_Aufgabe 1:_ Wiederhole die Einträge wortgetreu, beginnend mit der Zeile, die „Given: Click the“ enthält, bis einschließlich der Zeile, die „coord(1060,135)“ enthält.

_Textauszug:_
⁂

# Datumsfunktion in ISPConfig 3



## BlackJack01090 (21. Juli 2011)

Hallo,

gibt es eine Funktion innerhalb des Templates oder der Action-Datei in der man ein UNIX-Zeitstempel in das der Sprache entsprechenden Datumsormat umwandel kann?

Schöne Grüße

BJ01090


----------



## Till (21. Juli 2011)

Das macht das ISPconfig Forms Framework an sich automatisch, wenn Du den DATE Datentyp verwendest. Da Du aber scheinbar ohne das tform Framework manuell programmierst, kannst Du das z.B. so lösen.

$datum = date($app->lng('conf_format_datetime'),$timestamp);


----------



## BlackJack01090 (21. Juli 2011)

Ja das Framework würde das Leben vereinfachen. Leider sagt mir TForm nichts. Habt ihr das entwickelt? Gibt es dazu eine Doku?


----------



## Till (21. Juli 2011)

Das tform Framework ist ein ISPConfig spezifisches Framework zur automatischen genereirung und validierung von HTML Oberflächenelementen und Listen und der zugehörigen datenbankstrukturen. Es wird für alle Formulare und Listen in ISPConfig verwendet. Wie man es verwendet steht im Entwicklertutorial:

Interface modules | ISPConfig 3 Documentation


----------



## BlackJack01090 (21. Juli 2011)

Ich habe mich jetzt mal ein wenig eingelesen. Die Daten die verarbeitet werden sollen stammen aber nicht aus der Datenbank sondern sollen von einer API eingelesen werden. Gibt es tform-Beispiele und Listen-Beispiele für das Einlesen von Daten aus einem Array anstatt der Datenbank, oder ist tform dafür nicht gedacht?

⁂

(Einträge zum Auffinden von Wörtern und Elementen)
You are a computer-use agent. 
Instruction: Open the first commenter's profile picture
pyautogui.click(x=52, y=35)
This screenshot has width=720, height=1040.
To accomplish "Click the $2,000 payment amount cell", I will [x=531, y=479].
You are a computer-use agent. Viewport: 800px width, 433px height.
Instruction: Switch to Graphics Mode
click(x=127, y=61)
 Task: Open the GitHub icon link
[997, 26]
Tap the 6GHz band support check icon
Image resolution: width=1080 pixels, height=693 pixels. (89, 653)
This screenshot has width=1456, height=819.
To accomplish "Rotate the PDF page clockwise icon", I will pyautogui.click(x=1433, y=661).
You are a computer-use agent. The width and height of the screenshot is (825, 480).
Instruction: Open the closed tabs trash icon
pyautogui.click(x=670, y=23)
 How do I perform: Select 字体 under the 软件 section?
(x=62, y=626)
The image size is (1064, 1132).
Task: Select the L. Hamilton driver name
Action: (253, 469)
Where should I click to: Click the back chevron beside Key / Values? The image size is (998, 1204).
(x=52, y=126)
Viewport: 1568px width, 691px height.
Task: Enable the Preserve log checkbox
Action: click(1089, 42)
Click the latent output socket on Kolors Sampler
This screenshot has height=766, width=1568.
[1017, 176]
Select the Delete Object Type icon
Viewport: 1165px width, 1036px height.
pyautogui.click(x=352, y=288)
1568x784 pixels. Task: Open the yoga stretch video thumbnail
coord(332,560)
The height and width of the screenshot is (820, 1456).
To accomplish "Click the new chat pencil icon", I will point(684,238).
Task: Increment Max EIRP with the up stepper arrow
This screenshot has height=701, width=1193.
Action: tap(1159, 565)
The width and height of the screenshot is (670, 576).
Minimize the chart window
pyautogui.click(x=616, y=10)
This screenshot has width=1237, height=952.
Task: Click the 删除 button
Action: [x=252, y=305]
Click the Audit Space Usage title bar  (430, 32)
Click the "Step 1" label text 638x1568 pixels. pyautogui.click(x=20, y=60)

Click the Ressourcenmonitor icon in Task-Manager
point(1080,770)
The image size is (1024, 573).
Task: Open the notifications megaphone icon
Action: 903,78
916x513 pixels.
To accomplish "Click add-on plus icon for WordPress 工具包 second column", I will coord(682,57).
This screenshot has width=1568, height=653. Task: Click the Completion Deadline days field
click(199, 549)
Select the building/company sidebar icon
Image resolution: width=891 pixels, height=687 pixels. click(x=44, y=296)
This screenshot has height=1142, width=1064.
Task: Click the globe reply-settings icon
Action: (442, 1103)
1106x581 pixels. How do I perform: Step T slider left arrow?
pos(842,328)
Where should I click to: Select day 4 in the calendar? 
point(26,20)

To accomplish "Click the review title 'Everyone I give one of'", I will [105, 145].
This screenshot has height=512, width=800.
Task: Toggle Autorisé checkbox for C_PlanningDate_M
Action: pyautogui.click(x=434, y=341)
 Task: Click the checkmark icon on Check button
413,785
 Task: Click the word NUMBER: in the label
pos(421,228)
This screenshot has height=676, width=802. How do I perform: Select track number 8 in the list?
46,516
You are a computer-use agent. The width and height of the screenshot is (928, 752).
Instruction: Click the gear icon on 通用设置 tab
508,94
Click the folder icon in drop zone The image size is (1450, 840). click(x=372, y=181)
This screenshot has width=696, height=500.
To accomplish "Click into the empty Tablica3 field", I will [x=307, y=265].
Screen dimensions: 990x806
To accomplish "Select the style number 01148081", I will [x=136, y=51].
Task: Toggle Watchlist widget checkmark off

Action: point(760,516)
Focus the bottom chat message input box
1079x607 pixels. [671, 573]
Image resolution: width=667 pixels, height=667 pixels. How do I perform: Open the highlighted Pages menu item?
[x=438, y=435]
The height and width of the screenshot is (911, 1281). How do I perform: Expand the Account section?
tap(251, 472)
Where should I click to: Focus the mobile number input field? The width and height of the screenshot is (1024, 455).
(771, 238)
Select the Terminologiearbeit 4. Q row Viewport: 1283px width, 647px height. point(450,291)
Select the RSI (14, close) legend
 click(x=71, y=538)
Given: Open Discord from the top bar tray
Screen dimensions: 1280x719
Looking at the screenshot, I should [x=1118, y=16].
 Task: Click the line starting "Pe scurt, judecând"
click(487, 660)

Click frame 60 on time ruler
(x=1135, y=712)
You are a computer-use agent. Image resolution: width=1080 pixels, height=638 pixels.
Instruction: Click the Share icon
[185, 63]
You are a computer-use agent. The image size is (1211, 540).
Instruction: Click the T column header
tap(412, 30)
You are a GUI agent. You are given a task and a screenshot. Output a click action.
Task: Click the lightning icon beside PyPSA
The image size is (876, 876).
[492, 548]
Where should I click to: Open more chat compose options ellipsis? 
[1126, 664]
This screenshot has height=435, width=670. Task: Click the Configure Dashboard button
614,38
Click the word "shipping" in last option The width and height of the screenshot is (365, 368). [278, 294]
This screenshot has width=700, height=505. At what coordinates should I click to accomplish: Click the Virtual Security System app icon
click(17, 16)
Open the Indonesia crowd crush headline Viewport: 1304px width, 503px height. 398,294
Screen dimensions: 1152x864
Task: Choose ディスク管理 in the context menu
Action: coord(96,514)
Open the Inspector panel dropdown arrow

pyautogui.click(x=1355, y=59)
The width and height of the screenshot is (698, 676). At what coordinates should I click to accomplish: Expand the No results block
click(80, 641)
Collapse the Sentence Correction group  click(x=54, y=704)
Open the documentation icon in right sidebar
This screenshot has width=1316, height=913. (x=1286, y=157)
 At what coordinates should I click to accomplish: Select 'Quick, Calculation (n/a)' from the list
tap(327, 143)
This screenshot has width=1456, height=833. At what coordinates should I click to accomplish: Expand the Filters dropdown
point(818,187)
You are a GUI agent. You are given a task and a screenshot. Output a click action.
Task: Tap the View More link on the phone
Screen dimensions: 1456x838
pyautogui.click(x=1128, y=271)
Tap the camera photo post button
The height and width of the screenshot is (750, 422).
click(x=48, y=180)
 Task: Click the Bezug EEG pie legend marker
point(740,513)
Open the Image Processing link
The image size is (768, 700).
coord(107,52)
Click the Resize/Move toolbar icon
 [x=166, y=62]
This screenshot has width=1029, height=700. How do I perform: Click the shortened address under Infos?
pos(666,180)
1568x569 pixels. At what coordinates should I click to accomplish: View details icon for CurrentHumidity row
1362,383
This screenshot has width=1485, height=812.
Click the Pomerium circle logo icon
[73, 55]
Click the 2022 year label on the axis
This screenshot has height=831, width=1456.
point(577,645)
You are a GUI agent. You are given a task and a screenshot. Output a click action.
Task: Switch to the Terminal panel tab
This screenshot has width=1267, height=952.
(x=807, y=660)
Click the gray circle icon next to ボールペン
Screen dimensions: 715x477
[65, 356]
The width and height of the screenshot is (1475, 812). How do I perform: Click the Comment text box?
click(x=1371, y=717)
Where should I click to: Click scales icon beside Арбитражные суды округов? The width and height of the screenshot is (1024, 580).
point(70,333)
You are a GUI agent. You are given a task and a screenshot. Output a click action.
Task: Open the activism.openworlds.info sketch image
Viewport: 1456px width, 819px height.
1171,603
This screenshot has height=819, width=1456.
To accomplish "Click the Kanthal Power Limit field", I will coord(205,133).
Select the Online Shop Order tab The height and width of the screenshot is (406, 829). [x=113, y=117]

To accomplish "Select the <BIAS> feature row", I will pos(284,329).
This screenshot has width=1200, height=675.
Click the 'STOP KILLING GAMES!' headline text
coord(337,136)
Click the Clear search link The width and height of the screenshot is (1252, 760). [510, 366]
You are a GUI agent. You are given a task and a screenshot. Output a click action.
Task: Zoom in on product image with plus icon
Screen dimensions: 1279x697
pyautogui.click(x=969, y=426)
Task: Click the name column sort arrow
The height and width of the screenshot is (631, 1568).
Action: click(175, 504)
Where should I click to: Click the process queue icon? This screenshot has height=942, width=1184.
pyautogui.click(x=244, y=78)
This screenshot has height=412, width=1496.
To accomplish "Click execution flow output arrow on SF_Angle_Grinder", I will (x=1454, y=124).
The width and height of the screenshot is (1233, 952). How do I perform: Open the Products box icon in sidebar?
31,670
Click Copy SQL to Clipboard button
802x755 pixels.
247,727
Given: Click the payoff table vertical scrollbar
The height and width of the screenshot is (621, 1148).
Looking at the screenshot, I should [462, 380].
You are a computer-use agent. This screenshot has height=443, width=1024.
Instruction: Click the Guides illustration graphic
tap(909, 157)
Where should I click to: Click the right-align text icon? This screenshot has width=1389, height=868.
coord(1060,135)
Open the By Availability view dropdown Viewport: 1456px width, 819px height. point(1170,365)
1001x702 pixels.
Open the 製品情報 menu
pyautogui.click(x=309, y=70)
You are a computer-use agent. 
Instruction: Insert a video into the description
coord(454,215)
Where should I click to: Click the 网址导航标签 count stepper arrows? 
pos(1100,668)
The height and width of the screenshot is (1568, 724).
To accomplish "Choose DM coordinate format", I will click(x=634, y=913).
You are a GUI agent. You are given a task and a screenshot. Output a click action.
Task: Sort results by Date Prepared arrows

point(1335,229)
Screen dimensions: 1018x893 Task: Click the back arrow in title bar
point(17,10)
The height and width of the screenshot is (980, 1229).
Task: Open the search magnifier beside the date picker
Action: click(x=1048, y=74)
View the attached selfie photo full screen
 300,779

⁂

_Aufgabe 2:_ Führe den Forenthread über die Datumsfunktion in ISPConfig 3 im Anschluss an seinen letzten Beitrag weiter.

_Antwort 1:_
Given: Click the payoff table vertical scrollbar
The height and width of the screenshot is (621, 1148).
Looking at the screenshot, I should [462, 380].
You are a computer-use agent. This screenshot has height=443, width=1024.
Instruction: Click the Guides illustration graphic
tap(909, 157)
Where should I click to: Click the right-align text icon? This screenshot has width=1389, height=868.
coord(1060,135)

_Antwort 2:_
----------



## Till (22. Juli 2011)

Generell kannst Du mit tform Daten aus beliebigen Quellen verwenden, Du musst dafür nur die entsprechenden Event Handler überschreiben. Schau Dir z.B. mal die Datei interface/admin/server_config_edit.php an. Die Serverkonfiguration ird dabei in einer ini Datei gespeichert statt in einer datenbanktabelle. Die ini selbst steht zwar in der DB, das könnte aber genausogut eine normale Datei sein.

Du musst also nur mit Deinem Code dafür sorgen, dass die Daten die im Formular angezeigt werden sollen beim obShow in das Array $this->dataRecord eingelesen werden und beim onUpdateSave und onInsertSave der Inhalt von $this->dataRecord irgndwie gespeichert wird.

Beim Beispiel der ServerConfig fehlt das onInsertSave, da man von dem Formular keine neuen Instanzen anlegen kann, denn die werden in diesem Fall durch den Installer angelegt.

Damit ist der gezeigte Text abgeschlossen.